Intermodal outliers



Outlier analysis is a typical step in distribution exploration. Usually, we work with the “lower outliers” (extremely low values) and the “upper outliers” (extremely high values). However, outliers are not always extreme values. In the general case, an outlier is a value that significantly differs from other values in the same sample. In the case of multimodal distribution, we can also consider outliers in the middle of the distribution. Let’s call such outliers that we found between modes the “intermodal outliers.”


Look at the above density plot. It’s a bimodal distribution that is formed as a combination of two unimodal distributions. Each of the unimodal distributions may have its own lower and upper outliers. When we merge them, the upper outliers of the first distribution and the lower outliers of the second distribution stop being lower or upper outliers. However, if these values don’t belong to the modes, they still are a subject of interest. In this post, I will show you how to detect such intermodal outliers and how they can be used to form a better distribution description.

Intermodal outlier detection

The intermodal outliers can be easily detected using multimodality detection and outlier detection algorithms.

  1. Mode detection
    First of all, we should detect the location of each mode. It can be done via the lowland multimodality detector which uses the quantile-respectful density estimation based on the Harrell-Davis quantile estimator (QRDE-HD)
  2. Sample splitting
    Next, we should split the distribution into ranges where each range contains a single mode. Let’s call them “mode ranges.” With the lowland multimodality detector, we can use the lowest points of QRDE-HD in lowlands that separate modes.
  3. Outlier detection
    Now we have to find lower and upper outliers in each mode range. The distribution inside mode is most likely unimodal, but we can have sub-modes in some complicated cases. Also, they can be skewed and heavy-tailed. To find outliers in such tricky asymmetric distributions, we need a non-parametric and robust outlier detector. I suggest using the DoubleMAD outlier detector based on the Harrell-Davis quantile estimator, but it can be easily replaced by your favorite algorithm.
  4. Result gathering
    The lower outliers of the first mode become the lower outliers of the whole distribution. The upper outliers of the last mode become the upper outliers of the whole distribution. To find the whole set of intermodal outliers between two modes, we should combine the upper outliers of the first mode with the lower outliers of the second mode.

Reference implementation

You can find a reference C# implementation of this algorithm in the latest nightly version (0.3.0-nightly.59+) of perfolizer (see LowlandModalityDetector, DoubleMadOutlierDetector, ManualModalityDataFormatter). Here is a code sample:

// Generate sample
var random = new Random(42);
var data = new List<double>();
data.AddRange(new[] {1.0, 2.0}); // Lower outliers
data.AddRange(new NormalDistribution(10, 1).Random(random).Next(100)); // Mode #1
data.AddRange(new[] {19.0, 21.0}); // Intermodal outliers
data.AddRange(new NormalDistribution(30, 1).Random(random).Next(100)); // Mode #2
data.AddRange(new[] {38.0, 39.0}); // Upper outliers

// Find modes and outliers
var modalityData = LowlandModalityDetector.Instance.DetectModes(data);
Console.WriteLine(AutomaticModalityDataFormatter.Instance.Format(modalityData));

This prints the following:

{1.00, 2.00} + [7.16; 13.12]_100 + {19.00, 21.00} + [27.69; 32.34]_100 + {38.00, 39.00}

The code presents the sample as a combination of five groups:

  • Lower outliers: {1.00, 2.00} (two elements)
  • Mode #1: [7.16; 13.12]_100 (100 elements between 7.16 and 13.12)
  • Intermodal outliers: {19.00, 21.00} (two elements)
  • Mode #2: [27.69; 32.34]_100 (100 elements between 27.69 and 32.34)
  • Upper outliers: {38.00, 39.00} (two elements)

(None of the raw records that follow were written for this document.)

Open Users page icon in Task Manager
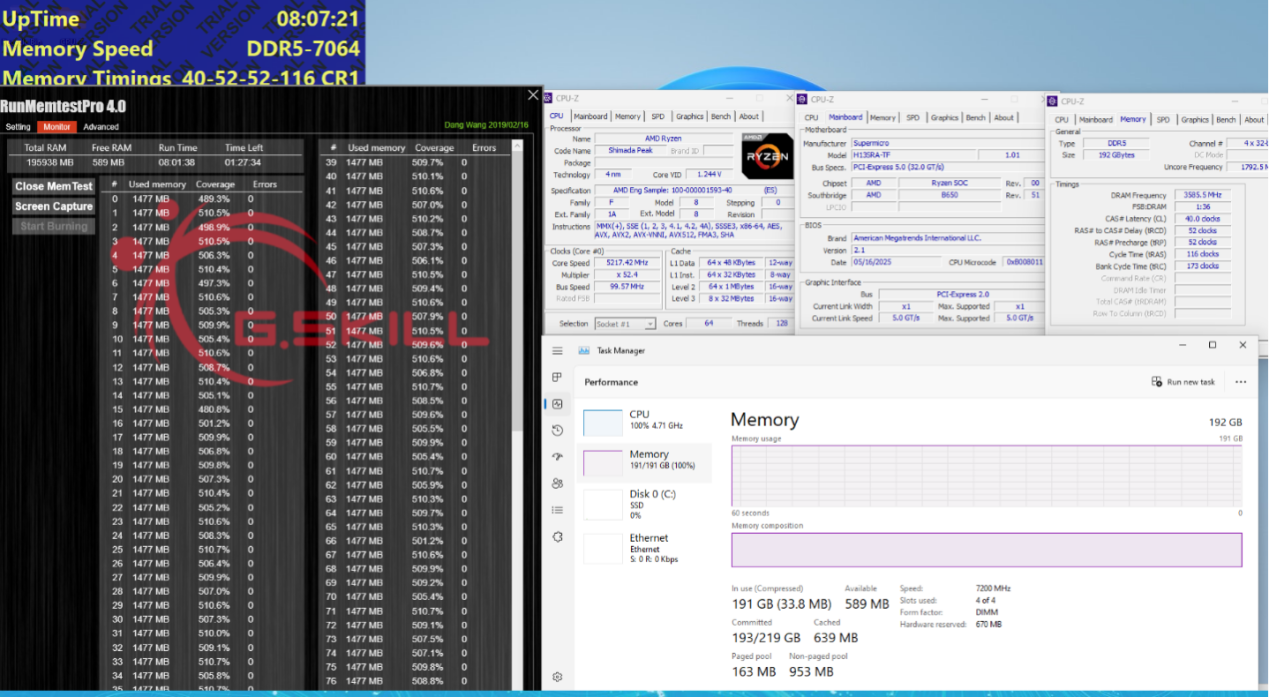 (557, 483)
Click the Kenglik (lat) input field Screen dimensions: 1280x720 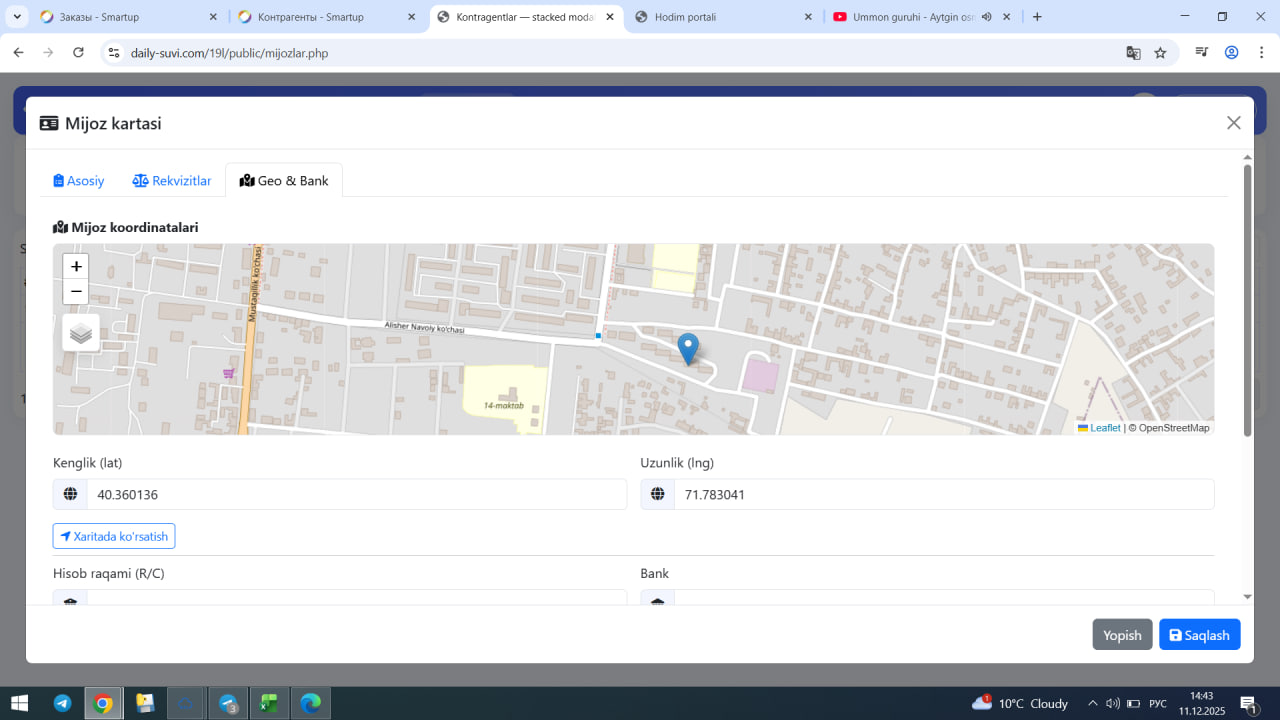coord(355,495)
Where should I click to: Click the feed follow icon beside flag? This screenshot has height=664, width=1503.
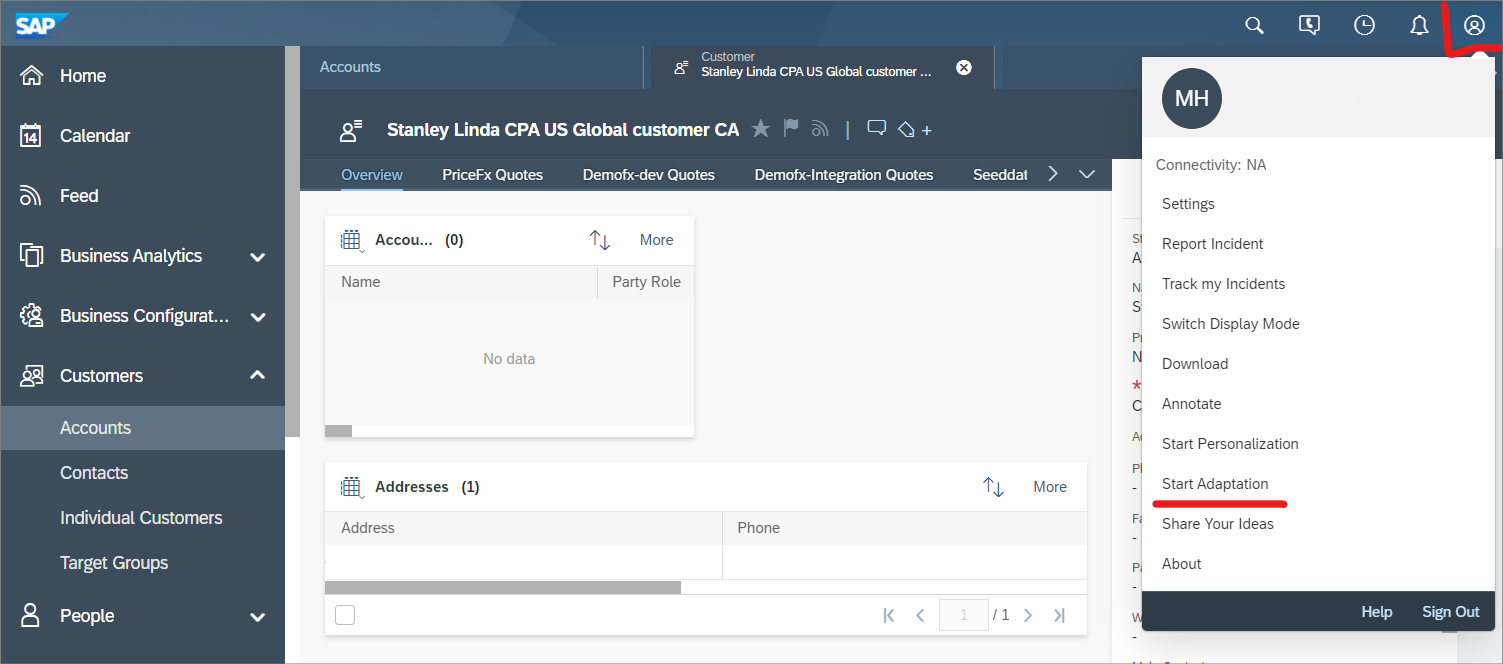821,129
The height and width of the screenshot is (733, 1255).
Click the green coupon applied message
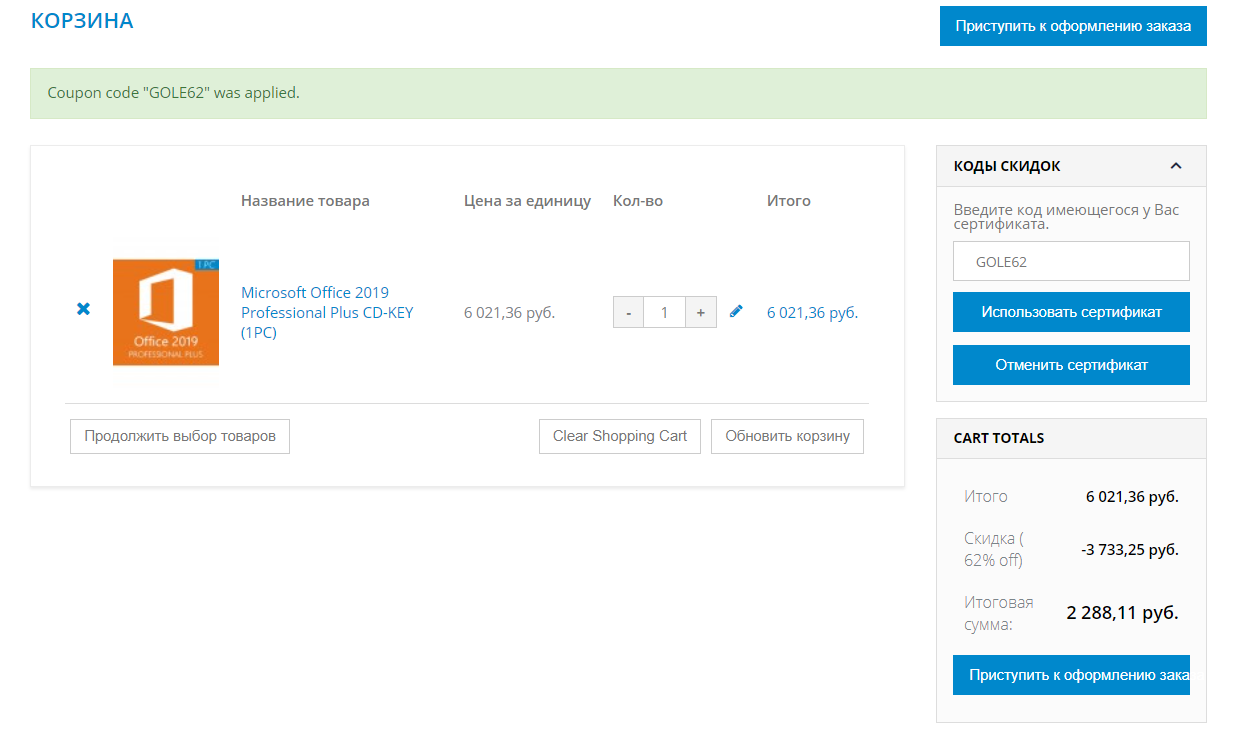pos(618,93)
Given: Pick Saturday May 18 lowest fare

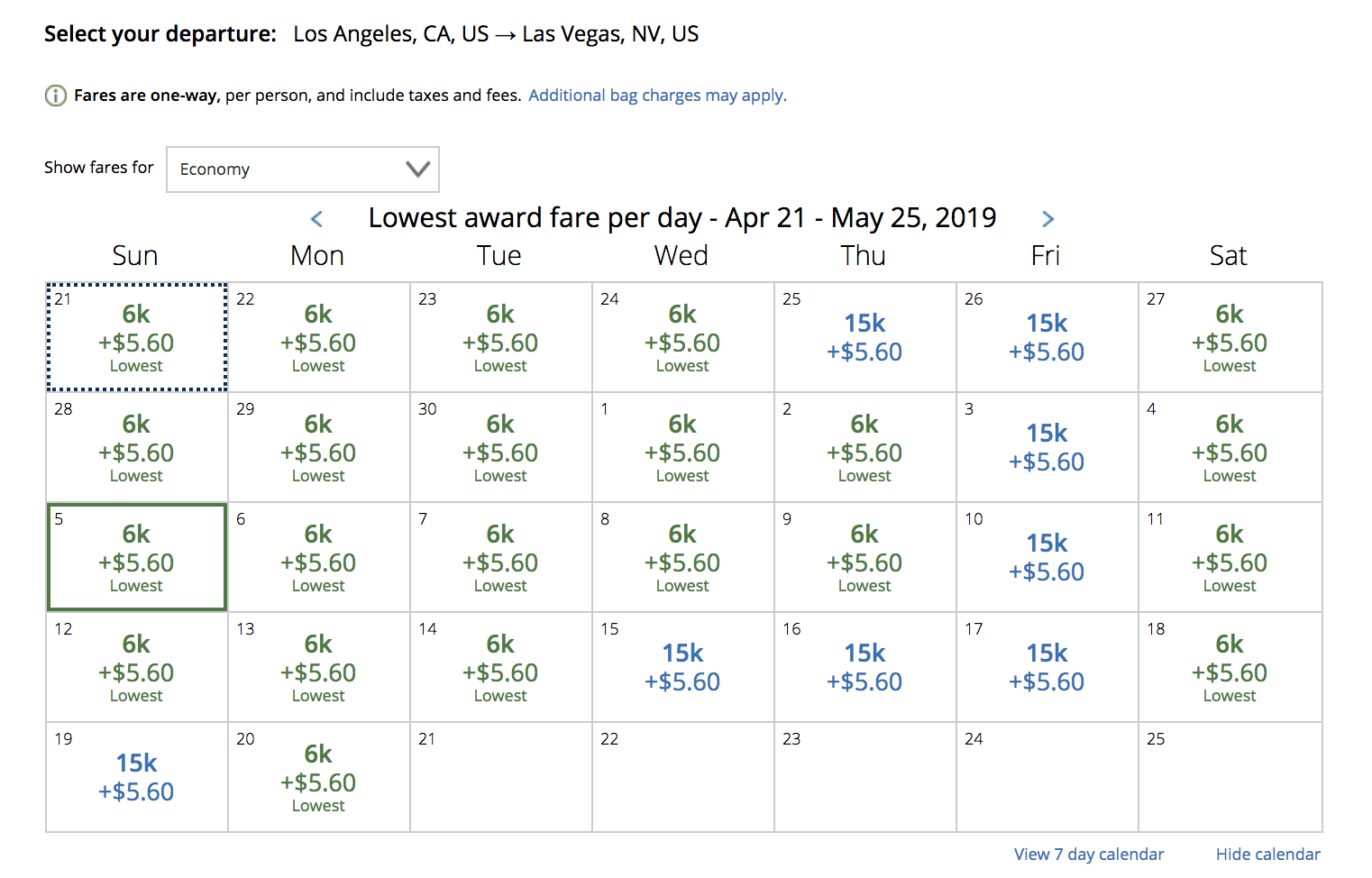Looking at the screenshot, I should pyautogui.click(x=1229, y=668).
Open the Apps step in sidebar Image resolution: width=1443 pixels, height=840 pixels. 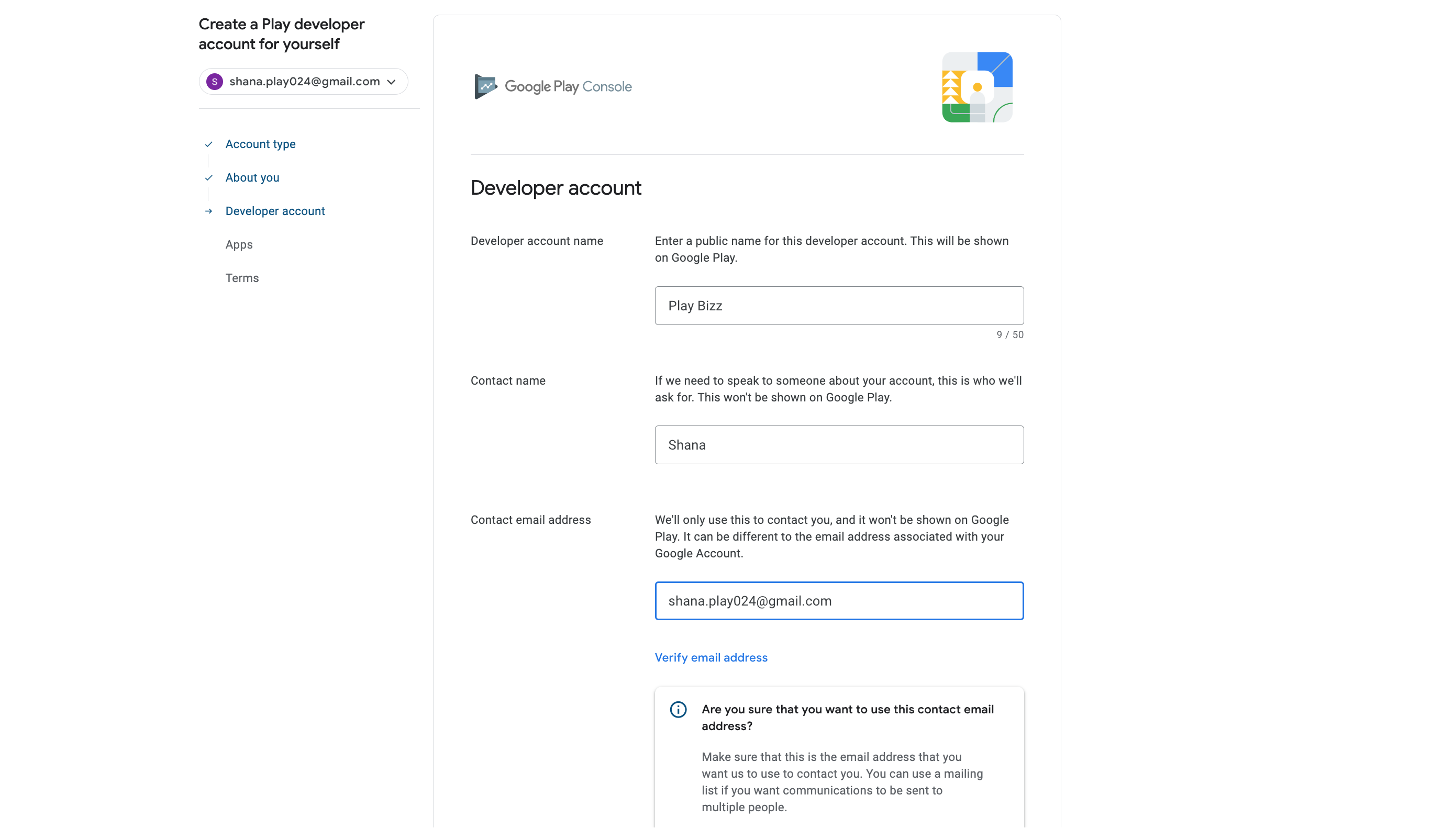pyautogui.click(x=239, y=245)
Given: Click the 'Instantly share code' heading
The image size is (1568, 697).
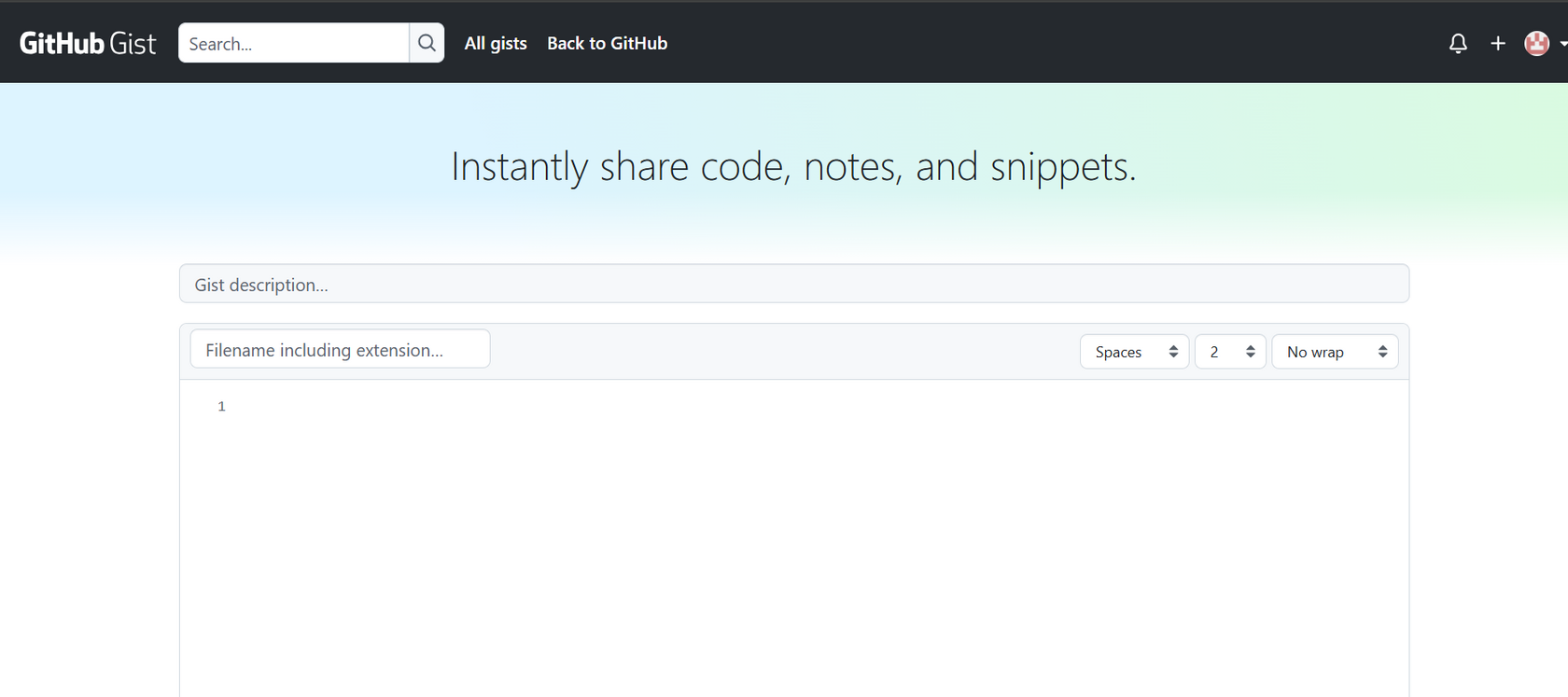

I will explain this notation in detail in future posts.

Conclusion

In this post, we discussed the concept of intermodal outliers. Unlike “classic” lower and upper outliers, these values are located in the middle of a distribution. However, they still can be considered outliers if they significantly differ from most of the other values.

Such outliers may appear in multimodal distributions as lower or upper outliers of unimodal sub-distributions. To find these values, we can detect mode range using the lowland multimodality detector, and discover outliers in each mode independently. To find the whole set of intermodal outliers between two modes, we should combine the upper outliers of the first mode with the lower outliers of the second mode.

The knowledge of intermodal outlier locations helps to clean up the sample values. It significantly reduces the risk of getting distorted statistical metric values.